[[ Data provided open ]]

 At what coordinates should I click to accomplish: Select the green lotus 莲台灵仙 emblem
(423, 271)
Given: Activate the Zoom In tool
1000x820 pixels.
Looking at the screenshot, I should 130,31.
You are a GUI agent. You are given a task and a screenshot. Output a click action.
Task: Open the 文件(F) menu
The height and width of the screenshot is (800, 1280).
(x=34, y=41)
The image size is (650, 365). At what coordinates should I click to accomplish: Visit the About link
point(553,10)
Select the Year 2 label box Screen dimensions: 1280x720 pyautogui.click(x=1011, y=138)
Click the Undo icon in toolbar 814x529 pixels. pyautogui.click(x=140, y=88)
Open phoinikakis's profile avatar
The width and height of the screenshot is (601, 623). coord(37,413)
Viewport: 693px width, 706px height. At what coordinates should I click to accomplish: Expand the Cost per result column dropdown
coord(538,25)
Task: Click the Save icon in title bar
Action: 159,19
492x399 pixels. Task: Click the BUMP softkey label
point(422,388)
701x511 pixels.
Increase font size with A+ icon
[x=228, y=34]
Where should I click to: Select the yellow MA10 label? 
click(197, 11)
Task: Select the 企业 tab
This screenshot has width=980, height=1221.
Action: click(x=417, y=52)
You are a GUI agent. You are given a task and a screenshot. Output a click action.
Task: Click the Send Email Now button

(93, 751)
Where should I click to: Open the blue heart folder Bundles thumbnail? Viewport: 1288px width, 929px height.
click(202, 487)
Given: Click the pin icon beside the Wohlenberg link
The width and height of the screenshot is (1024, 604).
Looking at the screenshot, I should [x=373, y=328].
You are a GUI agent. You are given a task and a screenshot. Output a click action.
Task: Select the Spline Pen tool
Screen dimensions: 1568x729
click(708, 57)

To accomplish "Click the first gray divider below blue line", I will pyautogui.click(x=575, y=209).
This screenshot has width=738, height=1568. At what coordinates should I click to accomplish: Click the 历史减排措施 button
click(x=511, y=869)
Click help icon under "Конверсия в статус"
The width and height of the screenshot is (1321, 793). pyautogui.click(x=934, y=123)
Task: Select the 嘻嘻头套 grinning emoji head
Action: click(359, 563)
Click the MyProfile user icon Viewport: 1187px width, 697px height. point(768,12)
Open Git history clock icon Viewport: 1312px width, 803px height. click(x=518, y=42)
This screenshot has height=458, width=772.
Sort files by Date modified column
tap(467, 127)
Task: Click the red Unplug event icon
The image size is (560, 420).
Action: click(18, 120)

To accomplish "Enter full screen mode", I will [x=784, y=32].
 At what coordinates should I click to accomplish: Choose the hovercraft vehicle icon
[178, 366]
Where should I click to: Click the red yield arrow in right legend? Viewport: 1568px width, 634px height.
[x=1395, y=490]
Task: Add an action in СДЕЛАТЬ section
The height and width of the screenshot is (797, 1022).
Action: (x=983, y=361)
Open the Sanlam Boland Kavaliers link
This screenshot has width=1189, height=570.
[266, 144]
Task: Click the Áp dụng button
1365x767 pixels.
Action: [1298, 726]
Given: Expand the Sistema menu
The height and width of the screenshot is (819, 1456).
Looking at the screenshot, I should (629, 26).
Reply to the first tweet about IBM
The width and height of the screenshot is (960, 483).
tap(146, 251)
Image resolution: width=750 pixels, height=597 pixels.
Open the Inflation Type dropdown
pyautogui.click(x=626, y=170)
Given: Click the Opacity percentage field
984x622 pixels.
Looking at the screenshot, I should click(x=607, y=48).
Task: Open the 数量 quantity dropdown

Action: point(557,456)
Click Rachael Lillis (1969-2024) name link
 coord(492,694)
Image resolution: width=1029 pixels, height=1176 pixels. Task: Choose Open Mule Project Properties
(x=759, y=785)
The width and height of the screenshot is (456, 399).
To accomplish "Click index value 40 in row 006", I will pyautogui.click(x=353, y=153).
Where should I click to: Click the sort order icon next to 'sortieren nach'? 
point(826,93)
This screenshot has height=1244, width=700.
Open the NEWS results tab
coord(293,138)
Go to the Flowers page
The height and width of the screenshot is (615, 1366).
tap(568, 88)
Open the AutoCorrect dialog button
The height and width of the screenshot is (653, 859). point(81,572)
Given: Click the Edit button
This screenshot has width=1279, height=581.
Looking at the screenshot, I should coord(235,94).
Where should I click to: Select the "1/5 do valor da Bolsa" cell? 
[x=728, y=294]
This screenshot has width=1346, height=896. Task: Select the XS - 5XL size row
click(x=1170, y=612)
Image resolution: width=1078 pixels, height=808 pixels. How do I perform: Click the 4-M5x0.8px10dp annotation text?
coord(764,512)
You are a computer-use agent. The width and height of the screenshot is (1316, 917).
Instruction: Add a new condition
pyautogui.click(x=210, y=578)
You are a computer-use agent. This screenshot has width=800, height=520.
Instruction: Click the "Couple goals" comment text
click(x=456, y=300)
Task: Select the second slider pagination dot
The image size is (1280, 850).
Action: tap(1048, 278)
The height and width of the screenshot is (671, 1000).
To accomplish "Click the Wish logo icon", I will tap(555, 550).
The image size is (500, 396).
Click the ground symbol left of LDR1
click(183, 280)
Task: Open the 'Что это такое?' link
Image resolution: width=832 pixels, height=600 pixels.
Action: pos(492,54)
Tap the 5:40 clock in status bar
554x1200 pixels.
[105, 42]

[[ Data provided closed ]]

■ **Task to complete**
From the line holding "This screenshot has height=1244, width=700." to the last line of the data above, copy every line exactly and include nothing more.

■ **Exercise result**
This screenshot has height=1244, width=700.
Open the NEWS results tab
coord(293,138)
Go to the Flowers page
The height and width of the screenshot is (615, 1366).
tap(568, 88)
Open the AutoCorrect dialog button
The height and width of the screenshot is (653, 859). point(81,572)
Given: Click the Edit button
This screenshot has width=1279, height=581.
Looking at the screenshot, I should coord(235,94).
Where should I click to: Select the "1/5 do valor da Bolsa" cell? 
[x=728, y=294]
This screenshot has width=1346, height=896. Task: Select the XS - 5XL size row
click(x=1170, y=612)
Image resolution: width=1078 pixels, height=808 pixels. How do I perform: Click the 4-M5x0.8px10dp annotation text?
coord(764,512)
You are a computer-use agent. The width and height of the screenshot is (1316, 917).
Instruction: Add a new condition
pyautogui.click(x=210, y=578)
You are a computer-use agent. This screenshot has width=800, height=520.
Instruction: Click the "Couple goals" comment text
click(x=456, y=300)
Task: Select the second slider pagination dot
The image size is (1280, 850).
Action: tap(1048, 278)
The height and width of the screenshot is (671, 1000).
To accomplish "Click the Wish logo icon", I will tap(555, 550).
The image size is (500, 396).
Click the ground symbol left of LDR1
click(183, 280)
Task: Open the 'Что это такое?' link
Image resolution: width=832 pixels, height=600 pixels.
Action: pos(492,54)
Tap the 5:40 clock in status bar
554x1200 pixels.
[105, 42]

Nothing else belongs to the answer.